Dataset entries
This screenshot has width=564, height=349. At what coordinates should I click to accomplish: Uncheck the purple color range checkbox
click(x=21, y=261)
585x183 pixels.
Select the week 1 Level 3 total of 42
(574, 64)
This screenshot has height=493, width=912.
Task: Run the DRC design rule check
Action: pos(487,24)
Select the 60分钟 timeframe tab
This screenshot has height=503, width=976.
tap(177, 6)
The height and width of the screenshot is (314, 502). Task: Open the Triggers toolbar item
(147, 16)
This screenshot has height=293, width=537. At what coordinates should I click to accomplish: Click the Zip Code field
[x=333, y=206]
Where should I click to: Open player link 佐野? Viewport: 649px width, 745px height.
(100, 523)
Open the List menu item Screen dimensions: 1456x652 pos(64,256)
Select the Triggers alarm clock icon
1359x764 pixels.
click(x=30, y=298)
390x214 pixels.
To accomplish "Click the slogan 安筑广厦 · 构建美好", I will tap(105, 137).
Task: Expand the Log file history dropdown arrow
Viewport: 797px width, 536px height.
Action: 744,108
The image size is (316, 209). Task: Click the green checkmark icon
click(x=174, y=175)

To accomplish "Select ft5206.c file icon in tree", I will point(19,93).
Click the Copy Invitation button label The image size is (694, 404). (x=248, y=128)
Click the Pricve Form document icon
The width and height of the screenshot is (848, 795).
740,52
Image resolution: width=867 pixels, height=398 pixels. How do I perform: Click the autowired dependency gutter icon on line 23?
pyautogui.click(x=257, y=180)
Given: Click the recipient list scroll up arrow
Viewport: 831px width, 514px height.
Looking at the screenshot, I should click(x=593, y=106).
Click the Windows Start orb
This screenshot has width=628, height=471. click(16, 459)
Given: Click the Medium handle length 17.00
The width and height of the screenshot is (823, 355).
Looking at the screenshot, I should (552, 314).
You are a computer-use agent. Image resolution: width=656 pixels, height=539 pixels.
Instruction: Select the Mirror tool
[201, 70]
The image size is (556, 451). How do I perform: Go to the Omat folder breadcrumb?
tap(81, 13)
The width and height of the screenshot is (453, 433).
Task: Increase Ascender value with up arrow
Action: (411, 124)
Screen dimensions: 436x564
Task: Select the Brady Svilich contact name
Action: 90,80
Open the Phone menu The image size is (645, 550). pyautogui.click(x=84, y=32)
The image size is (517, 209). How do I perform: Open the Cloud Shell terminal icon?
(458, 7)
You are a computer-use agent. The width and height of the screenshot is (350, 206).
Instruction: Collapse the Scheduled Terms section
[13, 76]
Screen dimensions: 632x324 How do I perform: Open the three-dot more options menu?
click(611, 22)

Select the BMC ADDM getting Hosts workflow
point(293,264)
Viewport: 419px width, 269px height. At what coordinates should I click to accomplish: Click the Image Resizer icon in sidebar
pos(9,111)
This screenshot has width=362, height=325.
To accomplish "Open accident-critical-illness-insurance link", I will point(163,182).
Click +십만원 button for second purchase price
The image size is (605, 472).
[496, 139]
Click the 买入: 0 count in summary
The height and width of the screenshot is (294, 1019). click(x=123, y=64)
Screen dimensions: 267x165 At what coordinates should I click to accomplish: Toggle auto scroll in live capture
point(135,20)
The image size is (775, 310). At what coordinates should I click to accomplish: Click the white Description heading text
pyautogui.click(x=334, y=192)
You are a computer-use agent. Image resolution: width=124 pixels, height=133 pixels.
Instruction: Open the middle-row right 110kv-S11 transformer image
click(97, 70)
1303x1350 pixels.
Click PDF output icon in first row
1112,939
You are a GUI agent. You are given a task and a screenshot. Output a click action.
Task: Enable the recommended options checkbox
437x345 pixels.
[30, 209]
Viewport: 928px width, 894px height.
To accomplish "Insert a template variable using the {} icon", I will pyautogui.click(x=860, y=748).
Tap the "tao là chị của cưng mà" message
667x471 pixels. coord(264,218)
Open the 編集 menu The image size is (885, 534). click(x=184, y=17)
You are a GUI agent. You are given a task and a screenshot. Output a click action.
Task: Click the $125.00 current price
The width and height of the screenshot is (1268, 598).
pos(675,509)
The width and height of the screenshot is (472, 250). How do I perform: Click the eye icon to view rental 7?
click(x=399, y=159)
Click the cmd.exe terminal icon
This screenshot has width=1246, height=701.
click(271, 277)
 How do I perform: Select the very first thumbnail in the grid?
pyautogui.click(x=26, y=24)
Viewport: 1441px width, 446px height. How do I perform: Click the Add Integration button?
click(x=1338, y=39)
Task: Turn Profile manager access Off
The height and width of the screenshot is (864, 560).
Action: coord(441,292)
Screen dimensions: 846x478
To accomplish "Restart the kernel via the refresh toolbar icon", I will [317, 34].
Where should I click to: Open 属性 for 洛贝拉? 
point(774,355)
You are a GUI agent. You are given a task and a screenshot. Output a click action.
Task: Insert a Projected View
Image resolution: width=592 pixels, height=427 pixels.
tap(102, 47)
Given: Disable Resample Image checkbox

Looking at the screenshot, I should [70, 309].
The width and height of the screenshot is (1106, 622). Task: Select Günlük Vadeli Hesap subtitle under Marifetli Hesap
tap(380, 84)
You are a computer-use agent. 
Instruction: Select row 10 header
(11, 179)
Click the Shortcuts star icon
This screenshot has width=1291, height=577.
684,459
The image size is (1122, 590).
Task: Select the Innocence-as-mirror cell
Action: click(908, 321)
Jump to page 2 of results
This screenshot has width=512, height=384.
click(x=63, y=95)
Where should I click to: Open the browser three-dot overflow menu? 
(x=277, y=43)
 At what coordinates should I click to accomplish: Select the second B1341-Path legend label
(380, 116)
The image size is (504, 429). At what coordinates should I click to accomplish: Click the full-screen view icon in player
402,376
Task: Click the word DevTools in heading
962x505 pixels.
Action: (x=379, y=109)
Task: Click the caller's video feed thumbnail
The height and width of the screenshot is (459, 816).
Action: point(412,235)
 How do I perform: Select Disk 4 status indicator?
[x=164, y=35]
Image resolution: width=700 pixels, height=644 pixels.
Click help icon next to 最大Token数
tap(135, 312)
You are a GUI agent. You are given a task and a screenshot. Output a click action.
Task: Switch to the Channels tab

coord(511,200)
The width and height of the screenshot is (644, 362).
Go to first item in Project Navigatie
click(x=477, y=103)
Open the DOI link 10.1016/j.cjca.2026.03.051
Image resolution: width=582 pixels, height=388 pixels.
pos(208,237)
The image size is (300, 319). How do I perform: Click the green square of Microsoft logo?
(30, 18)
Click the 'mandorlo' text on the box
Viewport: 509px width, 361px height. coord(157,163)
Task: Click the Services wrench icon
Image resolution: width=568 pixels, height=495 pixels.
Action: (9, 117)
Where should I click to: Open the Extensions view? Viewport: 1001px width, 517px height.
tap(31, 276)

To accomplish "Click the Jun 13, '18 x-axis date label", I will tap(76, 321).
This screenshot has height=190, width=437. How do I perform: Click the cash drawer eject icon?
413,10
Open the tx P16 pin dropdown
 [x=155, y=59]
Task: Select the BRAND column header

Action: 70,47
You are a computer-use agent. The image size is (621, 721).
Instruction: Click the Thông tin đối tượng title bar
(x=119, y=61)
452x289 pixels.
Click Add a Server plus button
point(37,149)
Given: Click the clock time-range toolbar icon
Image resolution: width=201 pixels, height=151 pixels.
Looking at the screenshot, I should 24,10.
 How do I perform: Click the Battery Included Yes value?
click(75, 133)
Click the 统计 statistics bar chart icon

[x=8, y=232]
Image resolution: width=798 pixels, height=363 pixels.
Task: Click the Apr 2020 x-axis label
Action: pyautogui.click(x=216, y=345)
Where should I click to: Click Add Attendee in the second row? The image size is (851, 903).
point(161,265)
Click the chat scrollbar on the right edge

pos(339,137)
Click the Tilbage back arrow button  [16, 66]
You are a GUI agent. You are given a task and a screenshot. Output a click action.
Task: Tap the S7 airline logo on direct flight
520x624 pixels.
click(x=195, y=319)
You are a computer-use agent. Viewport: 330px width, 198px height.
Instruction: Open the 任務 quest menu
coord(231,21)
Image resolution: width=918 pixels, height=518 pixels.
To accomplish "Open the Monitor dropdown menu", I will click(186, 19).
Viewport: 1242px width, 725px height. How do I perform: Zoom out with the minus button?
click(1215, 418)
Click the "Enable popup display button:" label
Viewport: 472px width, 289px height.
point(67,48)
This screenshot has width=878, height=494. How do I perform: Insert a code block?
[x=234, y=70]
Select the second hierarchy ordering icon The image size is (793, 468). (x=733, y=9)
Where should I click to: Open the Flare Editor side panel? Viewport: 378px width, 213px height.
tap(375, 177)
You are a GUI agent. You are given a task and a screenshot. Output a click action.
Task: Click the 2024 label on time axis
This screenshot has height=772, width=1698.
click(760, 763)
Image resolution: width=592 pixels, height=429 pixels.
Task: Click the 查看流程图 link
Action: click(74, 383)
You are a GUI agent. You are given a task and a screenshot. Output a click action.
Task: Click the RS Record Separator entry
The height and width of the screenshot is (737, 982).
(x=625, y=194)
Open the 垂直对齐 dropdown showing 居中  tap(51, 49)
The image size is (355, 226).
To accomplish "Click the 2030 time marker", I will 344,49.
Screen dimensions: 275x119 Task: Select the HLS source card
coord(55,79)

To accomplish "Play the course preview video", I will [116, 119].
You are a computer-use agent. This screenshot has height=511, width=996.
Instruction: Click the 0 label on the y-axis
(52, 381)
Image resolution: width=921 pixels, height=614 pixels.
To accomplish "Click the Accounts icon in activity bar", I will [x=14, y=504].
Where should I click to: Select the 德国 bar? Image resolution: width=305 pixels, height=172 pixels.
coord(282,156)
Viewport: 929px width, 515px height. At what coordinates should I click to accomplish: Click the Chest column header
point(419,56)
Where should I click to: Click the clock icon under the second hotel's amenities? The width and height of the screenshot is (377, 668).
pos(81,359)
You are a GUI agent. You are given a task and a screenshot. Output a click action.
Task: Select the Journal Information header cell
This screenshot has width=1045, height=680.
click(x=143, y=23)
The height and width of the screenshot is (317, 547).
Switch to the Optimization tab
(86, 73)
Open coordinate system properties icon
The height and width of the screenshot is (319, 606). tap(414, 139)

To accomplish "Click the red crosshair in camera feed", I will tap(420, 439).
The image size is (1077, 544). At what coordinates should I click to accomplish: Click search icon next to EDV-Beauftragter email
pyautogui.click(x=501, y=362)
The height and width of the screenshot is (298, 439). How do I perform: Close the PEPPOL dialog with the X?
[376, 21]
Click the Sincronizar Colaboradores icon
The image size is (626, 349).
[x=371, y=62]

#### [Exercise brief]
A bare number is the whole answer: state how many lines in the data above contain "feed".

#### [Result]
2